The following season Yin Xifu would move to Shanghai The 9 who were a newly formed club starting at the bottom of the professional Chinese football league system. Over there Yin Xifu saw the team quickly rise through the league system by winning the third tier league and getting promoted to the second tier in his first season. However club owner Zhu Jun left the club and moved to Shanghai United, with him he decided to take several players to play in the Chinese Super League and Yin Xifu was one of them.

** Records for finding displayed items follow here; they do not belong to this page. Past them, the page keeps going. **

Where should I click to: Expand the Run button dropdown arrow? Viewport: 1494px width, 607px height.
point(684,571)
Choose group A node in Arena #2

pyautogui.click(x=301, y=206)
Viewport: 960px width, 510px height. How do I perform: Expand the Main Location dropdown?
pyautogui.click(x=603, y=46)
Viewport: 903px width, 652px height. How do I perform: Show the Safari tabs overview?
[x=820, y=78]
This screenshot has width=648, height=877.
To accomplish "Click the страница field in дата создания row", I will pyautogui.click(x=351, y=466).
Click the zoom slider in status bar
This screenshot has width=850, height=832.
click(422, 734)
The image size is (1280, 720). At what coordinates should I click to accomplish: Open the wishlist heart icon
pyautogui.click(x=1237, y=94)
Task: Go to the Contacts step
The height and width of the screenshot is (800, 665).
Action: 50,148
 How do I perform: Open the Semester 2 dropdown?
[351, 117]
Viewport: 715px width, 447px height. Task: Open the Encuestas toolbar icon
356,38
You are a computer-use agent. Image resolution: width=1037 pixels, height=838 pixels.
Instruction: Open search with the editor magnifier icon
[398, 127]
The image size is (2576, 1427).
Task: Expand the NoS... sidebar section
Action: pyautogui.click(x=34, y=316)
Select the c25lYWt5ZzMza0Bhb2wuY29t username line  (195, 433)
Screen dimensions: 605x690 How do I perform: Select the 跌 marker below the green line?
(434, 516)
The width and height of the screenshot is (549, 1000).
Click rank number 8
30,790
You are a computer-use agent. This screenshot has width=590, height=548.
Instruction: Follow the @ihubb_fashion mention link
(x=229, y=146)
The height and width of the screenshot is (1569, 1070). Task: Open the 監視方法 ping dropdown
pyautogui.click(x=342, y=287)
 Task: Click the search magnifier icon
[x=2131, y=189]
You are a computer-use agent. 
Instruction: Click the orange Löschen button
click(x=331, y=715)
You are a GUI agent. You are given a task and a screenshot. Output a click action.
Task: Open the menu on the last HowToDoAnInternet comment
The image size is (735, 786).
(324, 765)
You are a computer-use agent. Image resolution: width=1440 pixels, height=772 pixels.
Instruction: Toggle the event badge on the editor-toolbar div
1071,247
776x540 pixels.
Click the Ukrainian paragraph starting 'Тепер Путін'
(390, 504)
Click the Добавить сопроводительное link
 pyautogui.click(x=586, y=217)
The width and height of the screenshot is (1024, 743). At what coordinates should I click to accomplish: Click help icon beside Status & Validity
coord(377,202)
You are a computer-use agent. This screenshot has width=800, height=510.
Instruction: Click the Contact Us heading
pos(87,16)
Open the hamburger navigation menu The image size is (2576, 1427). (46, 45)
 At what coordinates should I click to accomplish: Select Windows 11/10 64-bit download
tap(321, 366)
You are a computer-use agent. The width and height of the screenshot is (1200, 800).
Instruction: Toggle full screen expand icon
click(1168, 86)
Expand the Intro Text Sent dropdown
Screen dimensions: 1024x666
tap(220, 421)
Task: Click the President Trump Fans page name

While at Shanghai United he played in 19 league games and scored one goal in his debut 2005 league season with the club. This was followed by a further 12 league games and three goals as the club established themselves within China's top division at the end of the 2006 campaign. However once again club owner Zhu Jun of Shanghai United F.C. decided to move to Shanghai Shenhua at the beginning of the 2007 football league season. This time Zhu Jun merged both Shanghai United and Shanghai Shenhua, with Shanghai Shenhua keeping their name. Yin Xifu struggled to be included in the Shanghai Shenhua team, however once the squad was significantly reduced Yin Xifu found more playing time and was included in the Shanghai Shenhua squad to play in the first competitive game of the 2009 AFC Champions League against Singapore Armed Forces FC. Yin's revival back into the first team did not last very long and by the 2010 league season he was dropped from the first team and acted as a coach for the reserve team for a brief period before he decided to retire. Once his career ended he would move into coaching permanently and by 2013 he was promoted to the first team coaching staff at Shenhua.